Birth to Potty, also known as a One Size Fits All, or OSFM…One Size Fits Most which is really more the case. With all Birth to Potty nappies there is always a compromise to be made for those babies at either ends of the weight and length centile chart. We find that the Birth to Potty options we have ( the Easyfit, PeeNut, & Bamboozle size 2) are great on 90% of newborn babies. However on long skinny babies we sometimes see leg gape and this can result in leaks until the baby puts on a few layers of fat. This is easy to solve, if you are expecting a smaller baby, buy some Teenyfits or size 1 Bamboozle Stretchies or PeeNut Wraps to cover this initial period.
What does All-in-One mean?
All in One…this means that the waterproof layer is integral to the nappy and no need to fumble around at 3 am in the morning for a separate waterproof cover….oh how we love those night changes!
How many times should I was my nappies before use?

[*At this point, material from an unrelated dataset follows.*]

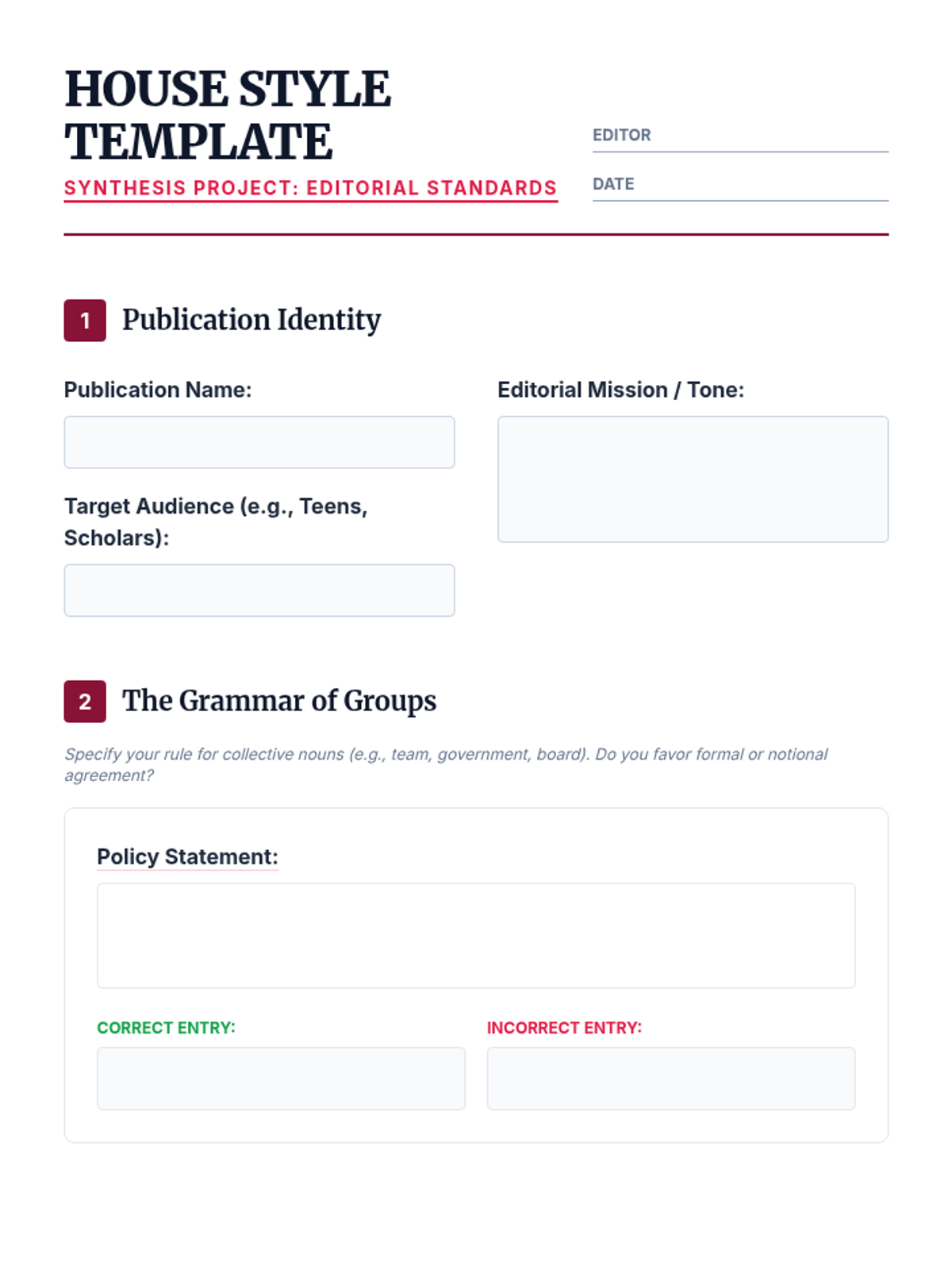The height and width of the screenshot is (1270, 952).
Task: Click the House Style Template title
Action: 228,115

They will need up to 8 washes before getting up to full absorbency. Just pop them in with your normal laundry, (white with white, colour with colours) no need to dry in between. You can use them after first wash if you can’t wait.
Can I tumble dry?
Yes, always on the cool setting but really there is no need to tumble the wraps or the Easyfits.
For the two piece system, do I need to use a new wrap with every change?

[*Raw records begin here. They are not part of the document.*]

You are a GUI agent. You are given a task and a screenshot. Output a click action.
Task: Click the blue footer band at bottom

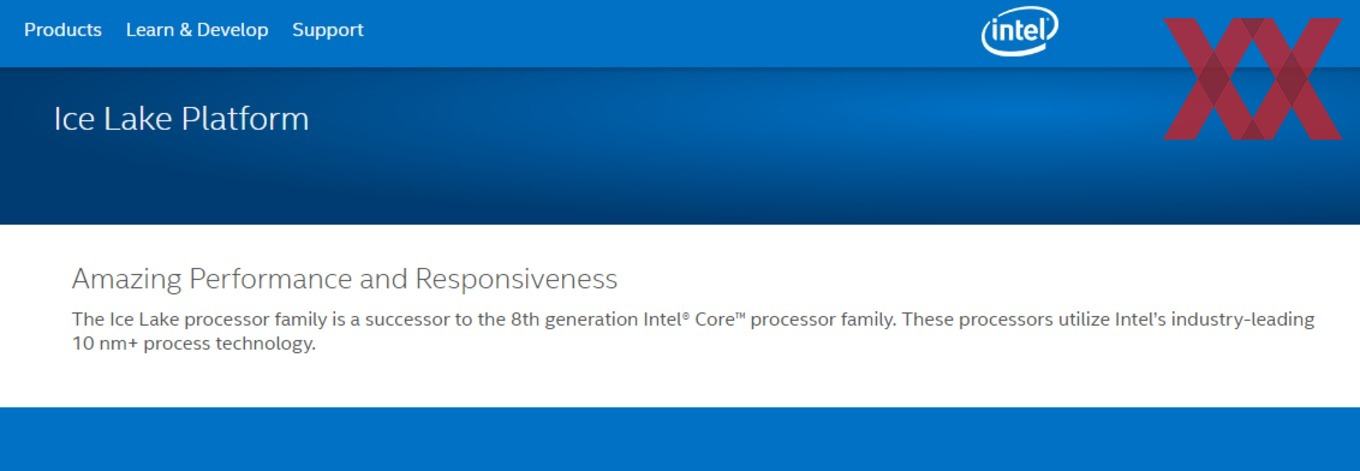click(x=680, y=439)
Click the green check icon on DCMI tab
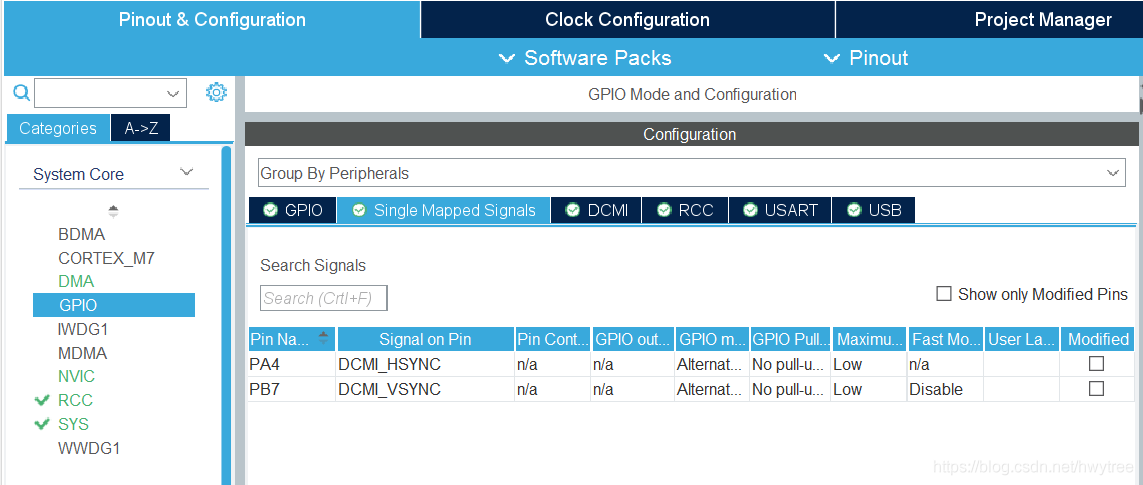The image size is (1143, 485). pyautogui.click(x=572, y=210)
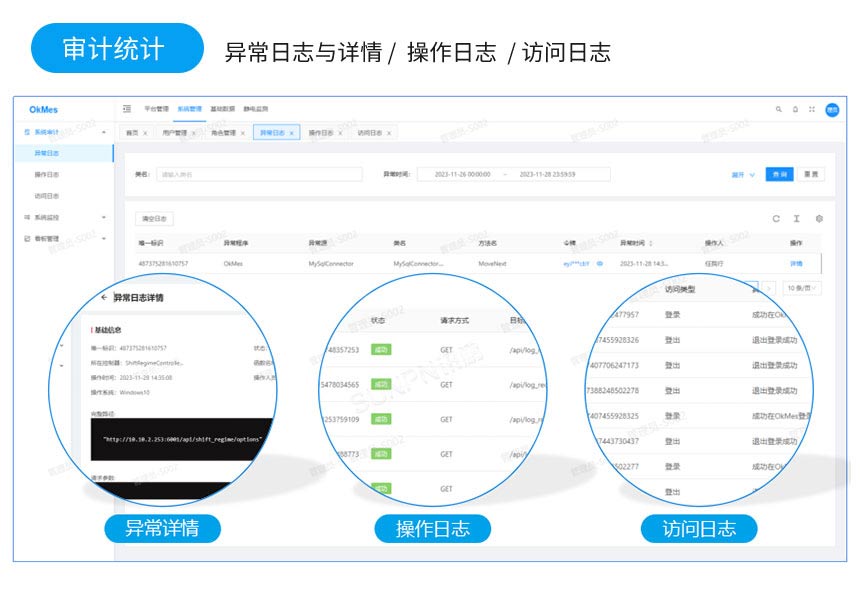Viewport: 860px width, 614px height.
Task: Click the 查询 search button
Action: [x=780, y=174]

No simply re-use with the next nappy.
Should I use a liner?
We recommend that you use a liner to keep baby’s bum dry. Use a paper or fleece liner but not both.
What is best, paper or fleece liners?
Fleece works best but paper is more convenient.

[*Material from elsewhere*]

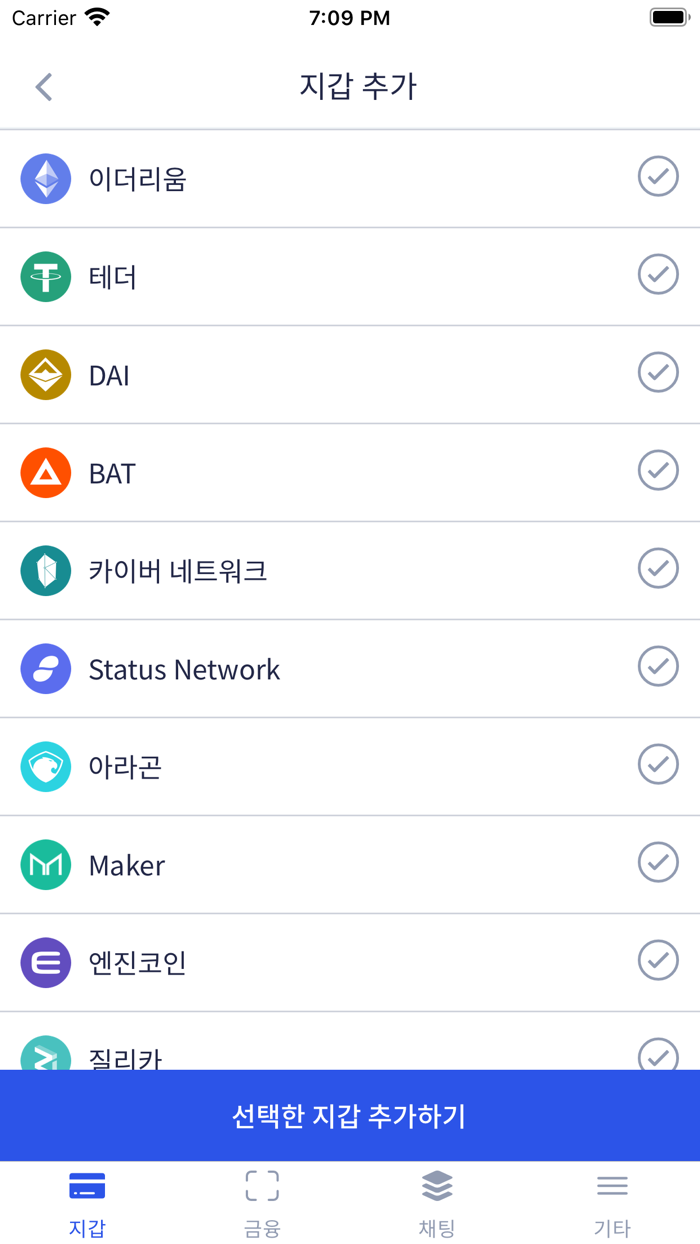This screenshot has width=700, height=1244.
Task: Toggle the DAI selection checkmark
Action: [658, 373]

Can I use a barrier cream?
If using paper liners yes, if not then no as it will build up in the nappies/fleece liner and can be difficult to get off and can cause absorption problems.
My baby sleeps through the night, should I still need to change her nappy?
Wow lucky you!! The saying let sleeping dogs lie also applies to babies! Just make sure you use a stay dry liner and if the nappy is totally sodden in the morning then boosting is a good idea.
Will I need to boost?
Not in the first instance but as baby grows you will definitely need to boost the Easyfits. You will know once you start to have to change more frequently than before.
How many nappies will make up a full load?
For optimum performance do not overload your machine, no more than 15 nappies at a time.
Can I use fabric conditioner on my nappies?
No, it coats the fibres and reduces absorbency.
Can I bleach the nappies?
No. If you find your nappies are still stained after washing, reduce the time in between washes and get as much poop off before you pop them in the bucket. Wash in TotsBots Potion at 60 and best of all, line dry – sunlight works wonders!
Should I strip wash my nappies?
In certain cases cloth nappies may suffer from detergent build up and it this will affect their performance, firstly by reducing the absorbency as the fibres can become coated with detergent residues. Synthetic fabrics like microfibre and fleece are more prone to this than cotton and bamboo. Secondly you may notice your nappies not smelling clean after washing (aka nappy stink). To fix for reduced absorbency (and to keep your nappies smelling fresh): Thoroughly rinse the nappies by doing a couple of full wash cycles without any detergent. Once rinsed, the nappies should be tumble dried until dry then tumble dried for a further 15 minutes. Don’t worry if you don’t have a tumble drier though; give the inside towelling a good rub to fluff up the pile. The fabric should look and feel fluffy and not flat.
Why do you recommend powder instead of liquid detergent?
We have found that liquid detergents are more prone to detergent build up and can therefore coat the nappies and reduce their absorbency.
How long do the flushable liners take to break up?
Our liners will degrade completely within 8 days in a typical sewage farm anaerobic digester, where the residence cycle is about 20 days. If, however you have old or damaged pipes and the liners get stuck on the way to the sewerage plant, we haven’t got test results for how quickly they would degrade. Therefore, we would advise to dispose any flushable liners in your compost/ bin if you have concerns about your pipes. Better still, use washable ones.